En mars, l'agence de presse AP indiquait que le gouvernement japonais prévoyait toujours un démantèlement de la centrale d'ici à 2051, soit 40 ans après le drame, même si des scientifiques mettent en doute la faisabilité du projet aussi rapidement.

· Pourquoi les Japonais et leurs voisins sont-ils inquiets?

Depuis l'annonce du projet en 2018, de nombreuses voix se sont élevées pour demander au gouvernement de renoncer. Au Japon, les professionnels de la pêche et de l'aquaculture, qui élèvent sur le littoral des coquillages, crabes et autres poissons, craignent de voir leurs produits boudés par les consommateurs au Japon comme à l'étranger.

"Nous sommes toujours opposés au rejet de l'eau" car "la sécurité scientifique n'équivaut pas nécessairement à un sentiment de sécurité dans la société", a déclaré lundi le représentant de l'industrie de la pêche nippone Masanobu Sakamoto à l'issue d'une rencontre avec le premier ministre japonais Fumio Kishida.

Les défenseurs de l'environnement dénoncent quant à eux les risques pour la faune et la flore et remettent en question les études d'impact. Dans un communiqué, Greenpeace a dénoncé une "fausse solution (...) à un moment où les océans du monde sont déjà sous haute tension".

En 2021, un groupe d'experts mandatés par le Haut-commissariat des droits humains des Nations unies estimaient par ailleurs que le rejet des eaux de Fukushima "pourrait avoir un impact sur des millions de vies et de moyens de subsistance dans la région du Pacifique".

La Chine, qui entretient de relations tendues avec le Japon depuis des décennies sur divers volets géopolitiques et économiques, a de son côté accusé Tokyo de traiter la mer comme "son égout privé" et interdit l'importation de produits alimentaires de 10 départements japonais, dont Fukushima. Hong Kong a fait de même mardi. Or, à eux deux, ils représentent les plus gros importateurs mondiaux de produits alimentaires nippons. Pékin a convoqué l'ambassadeur du Japon mardi pour exprimer ses réserves.

De son côté, le gouvernement sud-coréen a affiché son soutien vis-à-vis des conclusions scientifiques du Japon et de l'AIEA, malgré une opinion publique opposée à 62% au rejet des eaux, selon un sondage réalisé en juillet par l'institut Media Research. Ce soutien peut être lié à une volonté d'éviter des frictions diplomatiques avec un allié stratégique face à l'adversaire chinois. Les partis sud-coréens d'opposition ont toutefois maintenu leurs critiques, accusant même Tokyo d'avoir fait pression sur l'AIEA pour qu'il valide son plan de rejet.

· Pourquoi des scientifiques expriment-ils des réserves?

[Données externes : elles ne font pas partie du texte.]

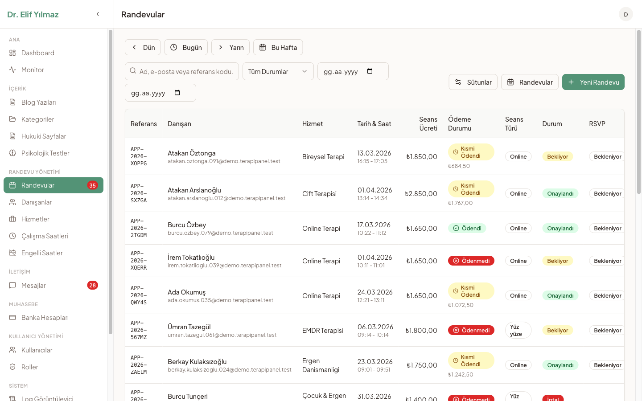Click the calendar icon in the first date field
This screenshot has height=401, width=642.
tap(370, 71)
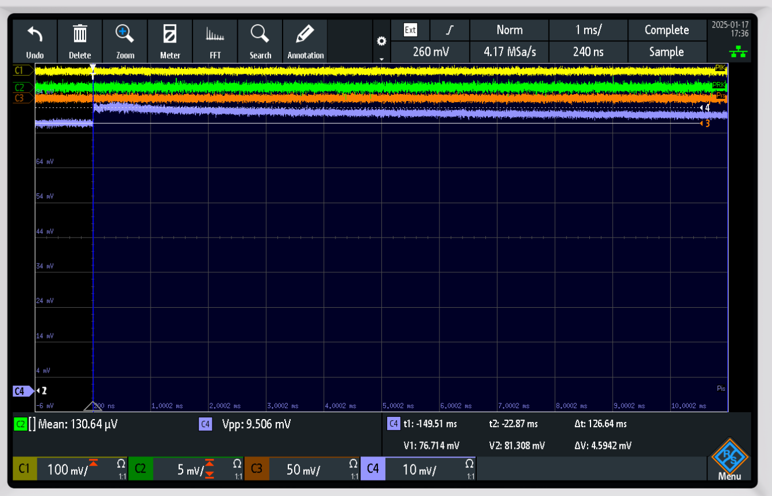
Task: Open the Sample acquisition mode selector
Action: [666, 52]
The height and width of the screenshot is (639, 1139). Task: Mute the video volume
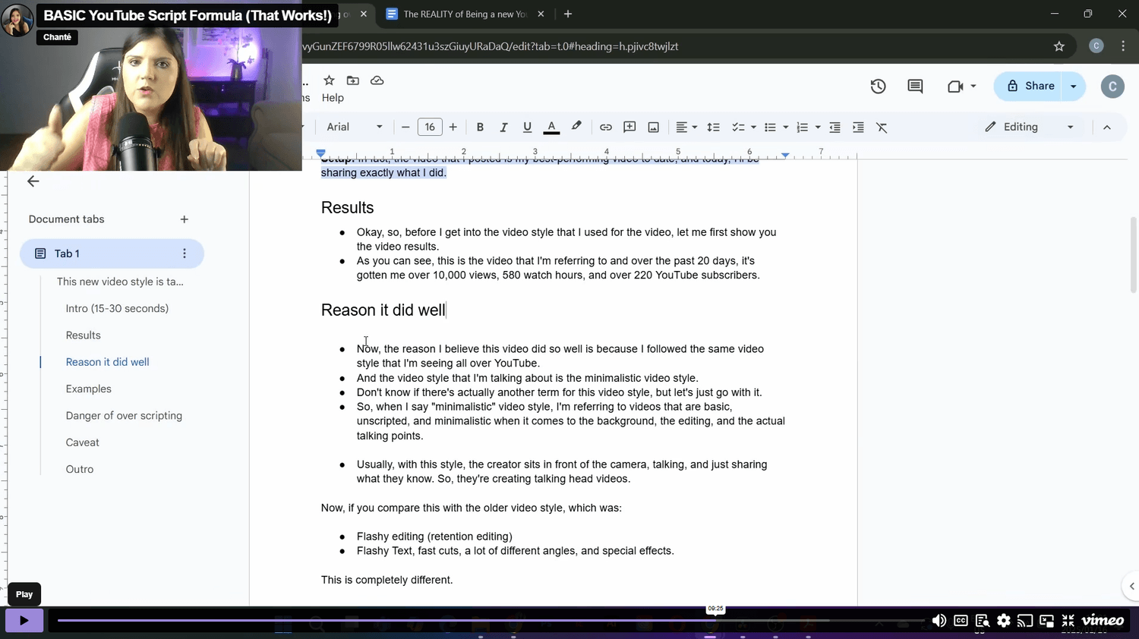[939, 621]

Au-delà des interrogations voire des critiques des habitants et des autres pays, les rapports des autorités japonaises et de l'AIEA qui préconisent le rejet des eaux dans le Pacifique sont loin de faire consensus y compris au sein de la communauté scientifique.

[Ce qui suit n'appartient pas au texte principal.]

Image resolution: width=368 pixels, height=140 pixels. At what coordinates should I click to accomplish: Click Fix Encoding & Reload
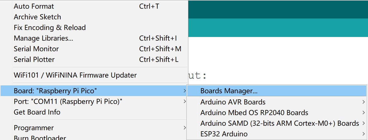[94, 28]
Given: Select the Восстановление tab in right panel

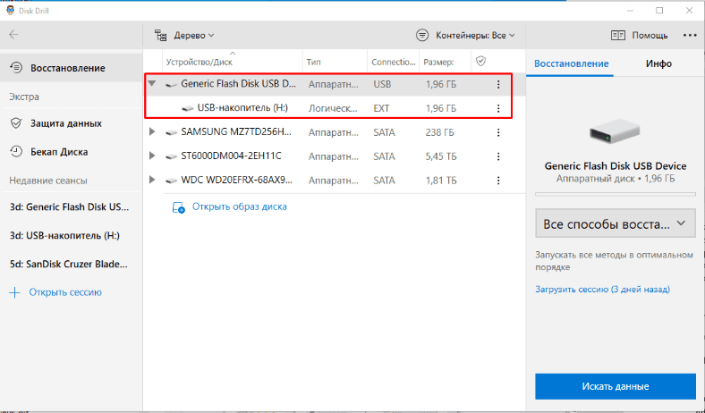Looking at the screenshot, I should 571,63.
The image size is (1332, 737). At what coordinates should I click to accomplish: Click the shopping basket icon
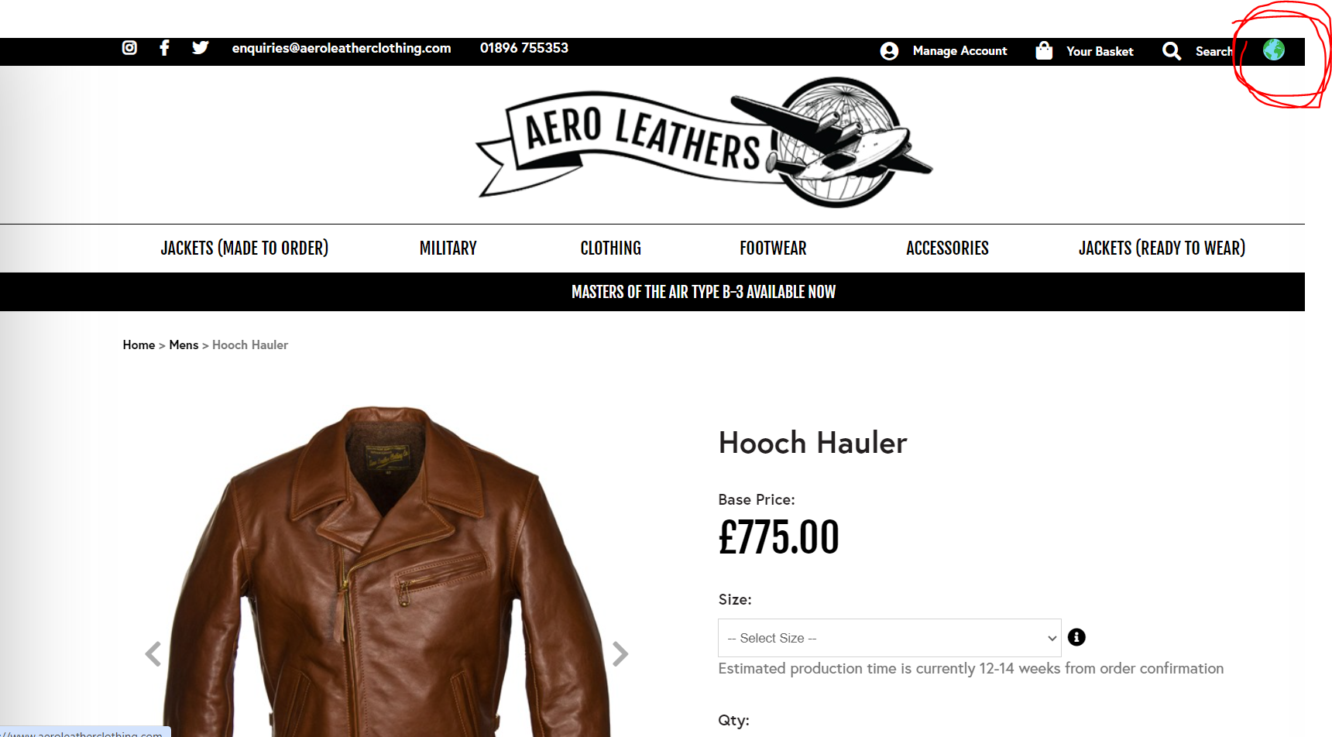[x=1044, y=51]
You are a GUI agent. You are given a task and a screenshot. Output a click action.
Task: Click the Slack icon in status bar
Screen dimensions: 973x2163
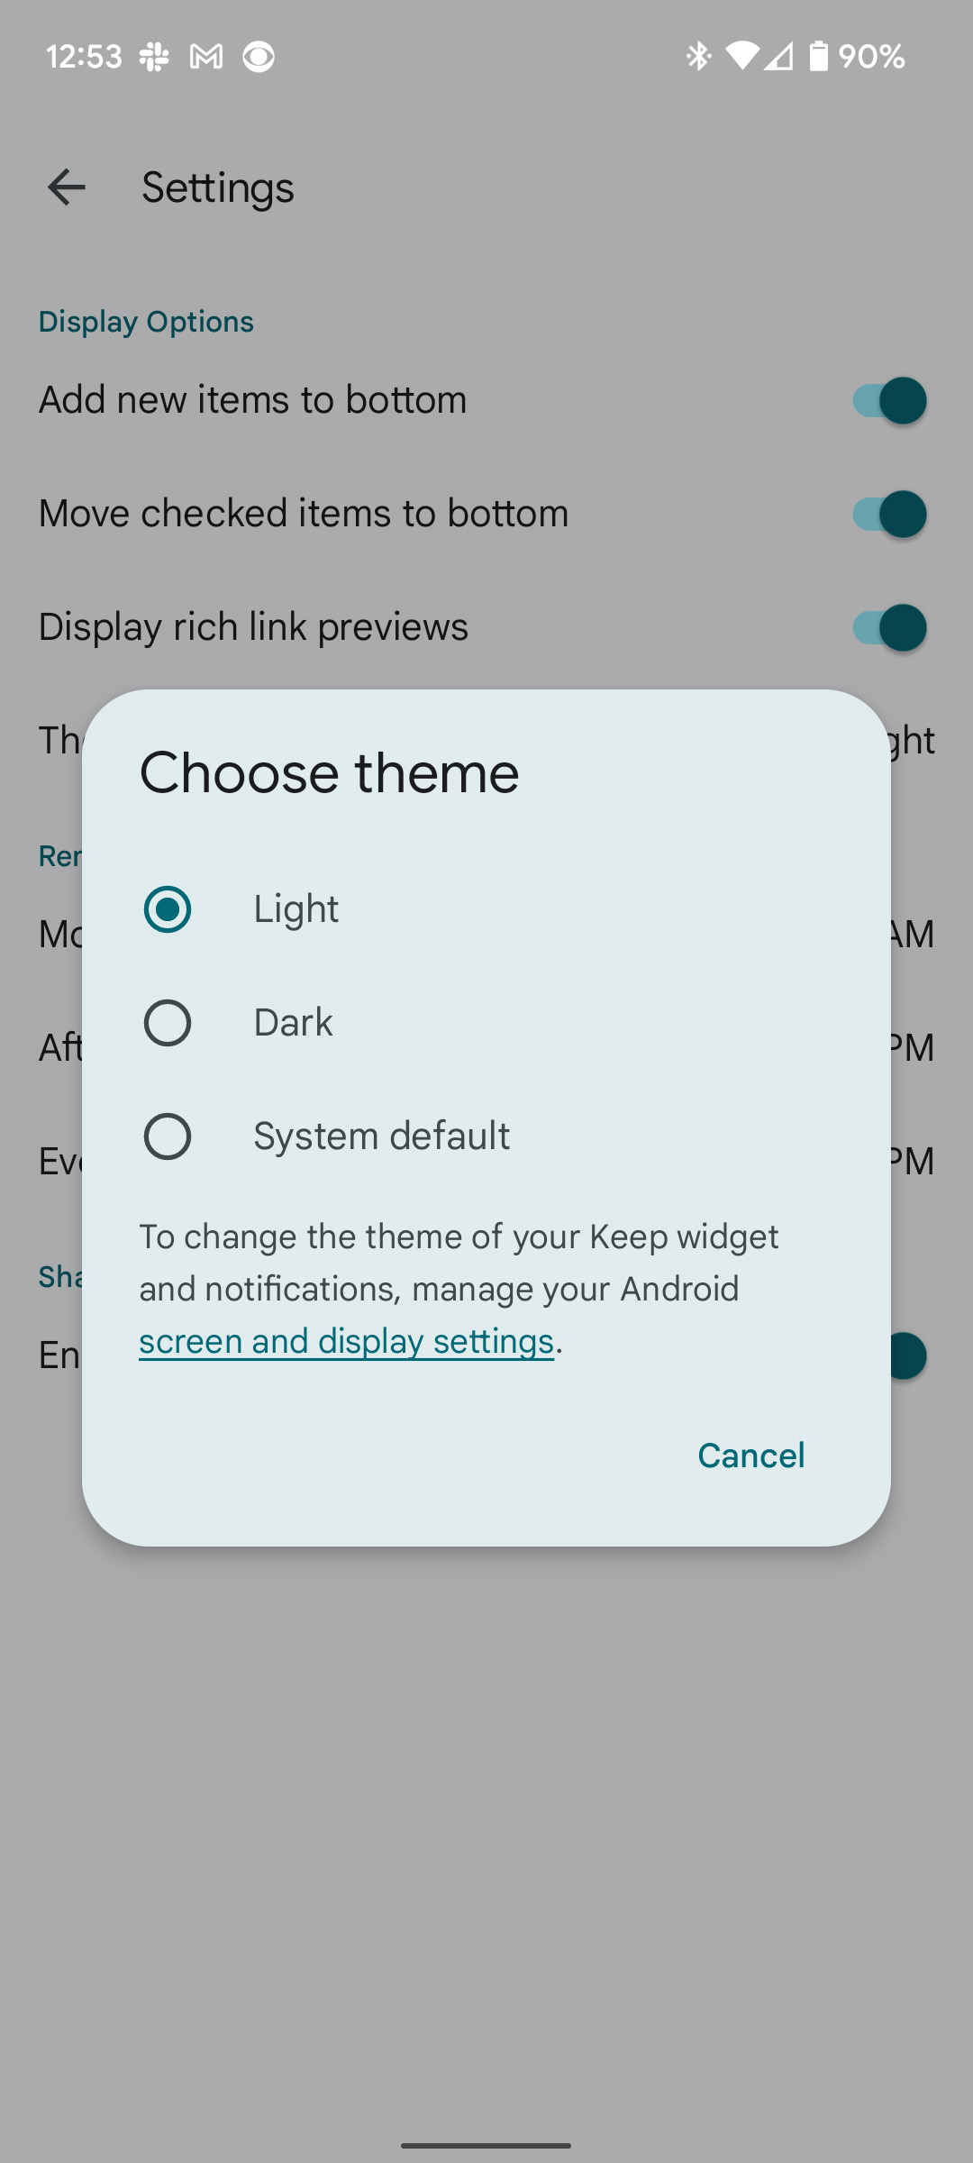click(x=155, y=56)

En décembre 2022, l'Association américaine des laboratoires maritimes, qui rassemble plus de 100 laboratoires membres, soit un nombre important d'experts spécifiquement spécialisés sur ces questions, a exprimé son opposition au projet de rejet en mer des eaux de Fukushima.

Ils ont notamment défendu, eux aussi, l'installation de nouveaux réservoirs afin de continuer à stocker l'eau en attendant que son niveau de radioactivité baisse suffisamment, estimant que les rapports d'expertise n'ont inclus aucune analyse critique d'un possible rejet.

Parmi les scientifiques sceptiques, le chercheur américain Ken Buessler, membre du Centre d'étude de la radioactivité marine et environnementale, a notamment expliqué à National Geographic que les taux de concentration des composés radioactifs peuvent changer selon les réservoirs échantillonnés, ce qui ouvre la voie aux rejets d'eau ayant des taux au-dessus des normes si tous les réservoirs ne sont pas testés.

Pour Cécile Asanuma-Brice, "le moins que l’on puisse dire est que la controverse scientifique semble toujours en cours, par-delà ce qui est présenté comme des rumeurs et inquiétudes infondées".